Императрица каждому поклонилась, улыбнулась. Врачи целовали ей руку, с сестрами она обменивалась рукопожатиями. Она говорила с легким немецким акцентом, и это раздражало. Таня вдруг вспомнила, что современники отмечали и у Екатерины II акцент, но их это, наоборот, трогало, умиляло. Немка, а как старается быть русской, как о России печется.
– Профессор Свешников Михаил Владимирович. Рада вас видеть. Как ваши изыскания в биологии? – Александра Федоровна в очередной раз улыбнулась, и вблизи ее улыбка выглядела фальшиво. Губы растягивались, но взгляд оставался тревожным. Глаза беспокойно блуждали и никак не встречались с глазами собеседника.
– Ваше величество, мне сейчас не до опытов. Война, – ответил Михаил Владимирович.
Процессия медленно шла по коридорам, в палатах ее величество и их высочества подходили к раненым, разговаривали с ними тихо и участливо. Таня вдруг заметила, что матушка Арина умильно всхлипывает, и не только она, но все врачи и сестры, которые несколько минут назад обменивались презрительными репликами о высокой гостье, сейчас смотрят ей в рот, ловят каждое ее слово, и кто-то стал ниже ростом, и даже у мужчин глаза подернулись трепетной влагой.

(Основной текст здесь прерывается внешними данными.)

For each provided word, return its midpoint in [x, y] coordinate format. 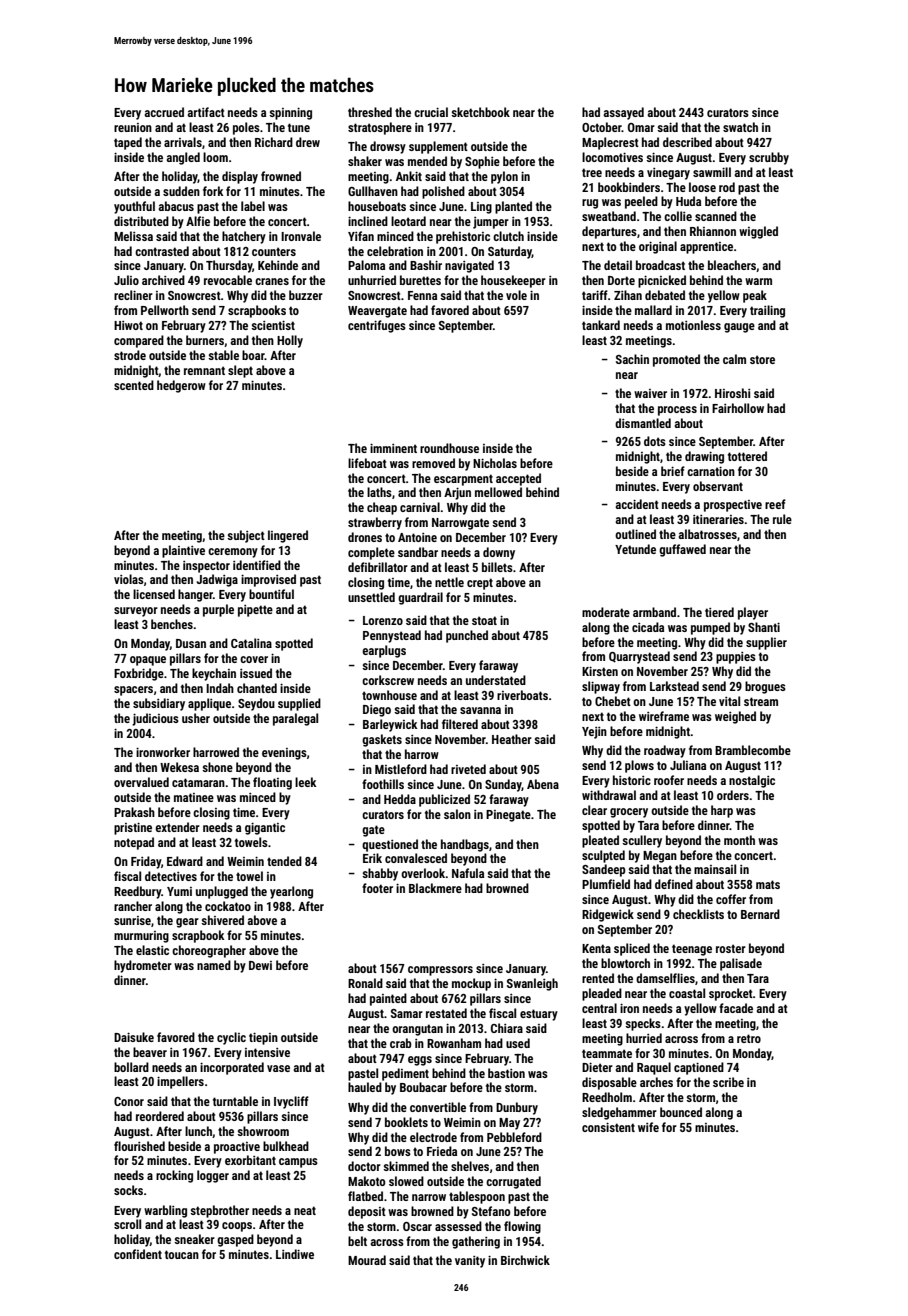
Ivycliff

Только отец ведет себя естественно и просто. Разговаривает с царицей тем же тоном, что с коллегами врачами, с ранеными, с санитарами.

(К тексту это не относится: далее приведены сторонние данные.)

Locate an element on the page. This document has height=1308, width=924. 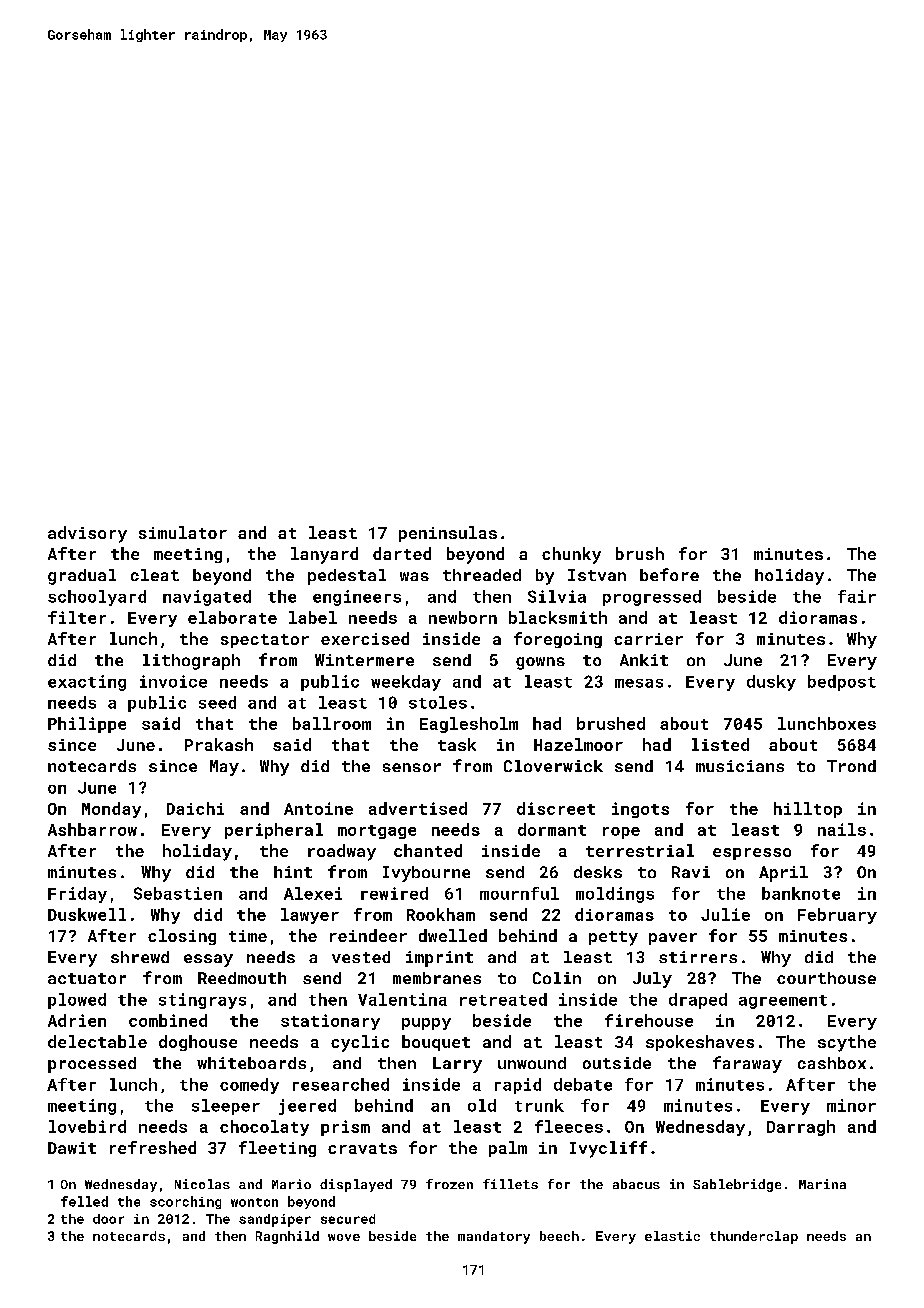
listed is located at coordinates (720, 744).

– Михаил Владимирович, кажется, это ваша идея – держать раненых на холоде? – вдруг спросила Александра Федоровна.
– Ваше величество, о том, что при низких температурах сужаются сосуды, уменьшается кровотечение и мозгу требуется меньше кислорода, знали еще древние греки, римляне и народная медицина.

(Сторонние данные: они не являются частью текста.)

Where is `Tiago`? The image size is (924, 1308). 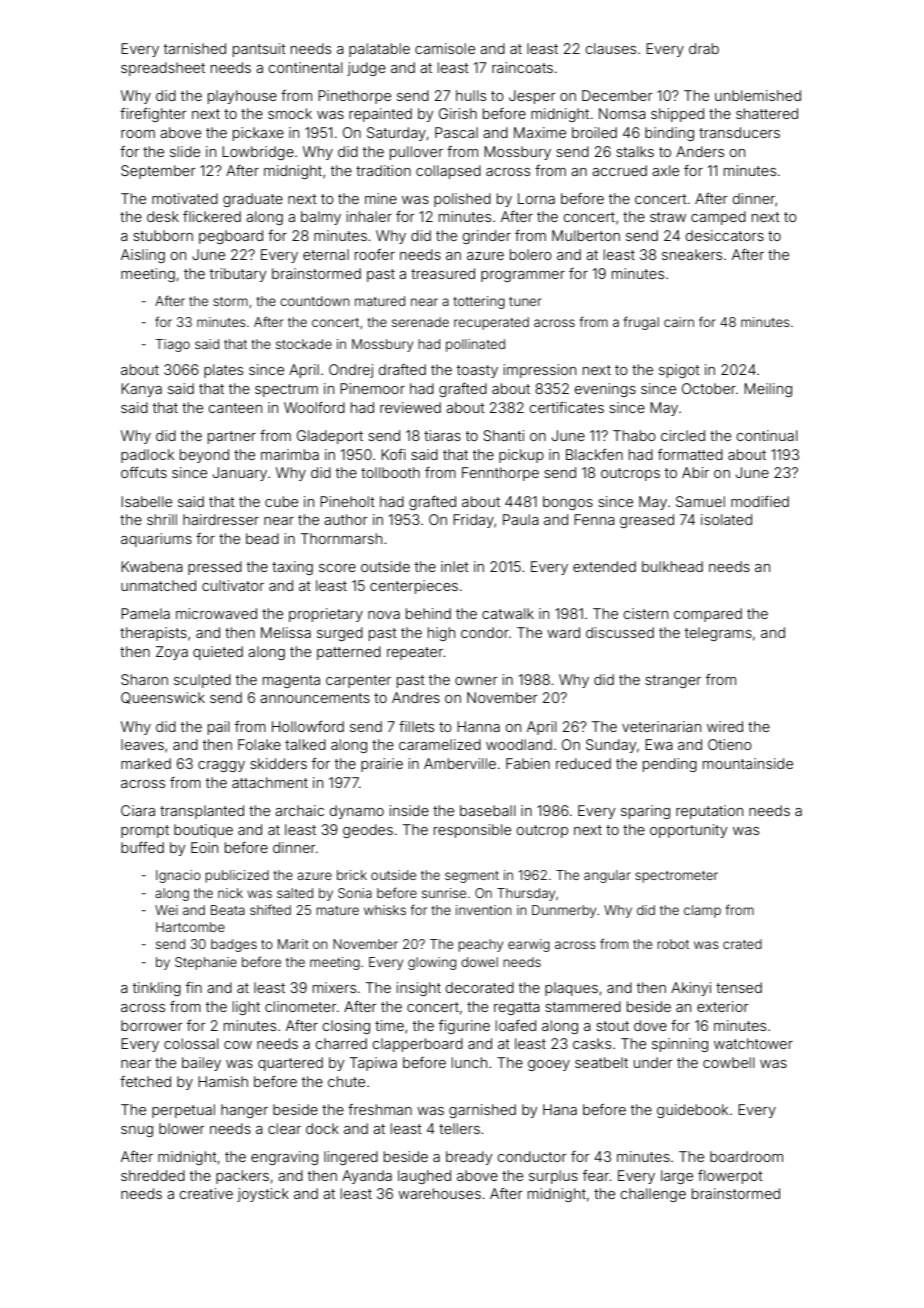
Tiago is located at coordinates (172, 345).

Но императрица уже не слушала, заговорила с сестрой Ариной, потом с графом. Поднялись на следующий этаж, подошли к очередной палате. Это была маленькая комната, всего на две койки. Там лежали два тяжелых, с гнойными осложнениями. Дверь была приоткрыта. Главный врач хотел провести процессию мимо, но ее величество остановилась, улыбнулась и приложила палец к губам.
Из-за двери звучал сиплый детский голос:
Не удержать любви полета:
Она ни в чем не виновата!
Самоотверженно, как брата,
Любила лейтенанта флота.
А он скитается в пустыне —
Седого графа сын побочный,
Так начинается лубочный
Роман красавицы-графини.
Императрица опередила всех, открыла дверь и вошла.
В узком пространстве между койками стоял Ося, седой, истощенный ребенок. На пергаментном лице горели огромные карие глаза. Тонкие, как ветки, руки взлетали, жестикулируя в такт стихам. На койках лежали раненые под капельницами, в бинтах. Увидев пожилую женщину в привычной для него форме сестры милосердия, Ося кивнул, улыбнулся и продолжил читать еще более выразительно:
И в исступленьи, как гитана,
Она заламывает руки.
Разлука. Бешеные звуки
Затравленного фортепьяно.
– Кто это? – панически грозным шепотом спросил граф.
– Это Мандельштам, – ответил Ося, – молодой поэт, пока не очень знаменитый, но лет через десять его узнает вся Россия, а через пятьдесят – весь мир, вот увидите. Он мой тезка, его тоже зовут Осип. И он тоже еврей, как я. Отличные стихи, правда?